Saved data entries

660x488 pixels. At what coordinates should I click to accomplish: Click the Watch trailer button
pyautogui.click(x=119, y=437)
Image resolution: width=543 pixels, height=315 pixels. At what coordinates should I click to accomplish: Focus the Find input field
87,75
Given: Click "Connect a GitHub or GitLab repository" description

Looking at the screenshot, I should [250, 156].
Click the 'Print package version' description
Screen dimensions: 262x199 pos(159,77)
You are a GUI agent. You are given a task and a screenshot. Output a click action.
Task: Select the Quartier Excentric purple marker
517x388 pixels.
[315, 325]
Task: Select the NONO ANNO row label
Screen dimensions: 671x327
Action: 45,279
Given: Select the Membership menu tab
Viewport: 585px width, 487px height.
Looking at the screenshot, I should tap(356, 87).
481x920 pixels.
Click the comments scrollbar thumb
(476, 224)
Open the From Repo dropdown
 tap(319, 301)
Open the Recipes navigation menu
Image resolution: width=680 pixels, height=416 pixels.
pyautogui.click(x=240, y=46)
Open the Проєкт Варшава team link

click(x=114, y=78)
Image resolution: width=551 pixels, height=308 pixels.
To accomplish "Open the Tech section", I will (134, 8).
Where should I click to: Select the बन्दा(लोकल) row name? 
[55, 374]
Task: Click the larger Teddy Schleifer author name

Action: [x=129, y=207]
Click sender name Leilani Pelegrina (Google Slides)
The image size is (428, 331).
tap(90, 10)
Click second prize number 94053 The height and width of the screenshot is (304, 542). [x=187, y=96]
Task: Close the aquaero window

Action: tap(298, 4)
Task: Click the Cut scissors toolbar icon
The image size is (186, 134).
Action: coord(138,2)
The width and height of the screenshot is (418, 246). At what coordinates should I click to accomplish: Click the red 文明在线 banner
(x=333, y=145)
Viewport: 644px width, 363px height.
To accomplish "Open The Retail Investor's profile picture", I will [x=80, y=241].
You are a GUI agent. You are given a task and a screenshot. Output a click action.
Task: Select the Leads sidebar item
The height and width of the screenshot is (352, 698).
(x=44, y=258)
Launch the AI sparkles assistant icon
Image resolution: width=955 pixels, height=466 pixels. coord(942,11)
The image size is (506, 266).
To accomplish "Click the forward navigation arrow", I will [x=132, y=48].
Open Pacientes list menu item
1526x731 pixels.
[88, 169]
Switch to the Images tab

• [Problem details]:
Retype each record above so that every word stays exactly the same.

• [Result of the exercise]:
660x488 pixels. At what coordinates should I click to accomplish: Click the Watch trailer button
pyautogui.click(x=119, y=437)
Image resolution: width=543 pixels, height=315 pixels. At what coordinates should I click to accomplish: Focus the Find input field
87,75
Given: Click "Connect a GitHub or GitLab repository" description

Looking at the screenshot, I should [250, 156].
Click the 'Print package version' description
Screen dimensions: 262x199 pos(159,77)
You are a GUI agent. You are given a task and a screenshot. Output a click action.
Task: Select the Quartier Excentric purple marker
517x388 pixels.
[315, 325]
Task: Select the NONO ANNO row label
Screen dimensions: 671x327
Action: 45,279
Given: Select the Membership menu tab
Viewport: 585px width, 487px height.
Looking at the screenshot, I should tap(356, 87).
481x920 pixels.
Click the comments scrollbar thumb
(476, 224)
Open the From Repo dropdown
 tap(319, 301)
Open the Recipes navigation menu
Image resolution: width=680 pixels, height=416 pixels.
pyautogui.click(x=240, y=46)
Open the Проєкт Варшава team link

click(x=114, y=78)
Image resolution: width=551 pixels, height=308 pixels.
To accomplish "Open the Tech section", I will (134, 8).
Where should I click to: Select the बन्दा(लोकल) row name? 
[55, 374]
Task: Click the larger Teddy Schleifer author name

Action: [x=129, y=207]
Click sender name Leilani Pelegrina (Google Slides)
The image size is (428, 331).
tap(90, 10)
Click second prize number 94053 The height and width of the screenshot is (304, 542). [x=187, y=96]
Task: Close the aquaero window

Action: tap(298, 4)
Task: Click the Cut scissors toolbar icon
The image size is (186, 134).
Action: coord(138,2)
The width and height of the screenshot is (418, 246). At what coordinates should I click to accomplish: Click the red 文明在线 banner
(x=333, y=145)
Viewport: 644px width, 363px height.
To accomplish "Open The Retail Investor's profile picture", I will [x=80, y=241].
You are a GUI agent. You are given a task and a screenshot. Output a click action.
Task: Select the Leads sidebar item
The height and width of the screenshot is (352, 698).
(x=44, y=258)
Launch the AI sparkles assistant icon
Image resolution: width=955 pixels, height=466 pixels. coord(942,11)
The image size is (506, 266).
To accomplish "Click the forward navigation arrow", I will [x=132, y=48].
Open Pacientes list menu item
1526x731 pixels.
[88, 169]
Switch to the Images tab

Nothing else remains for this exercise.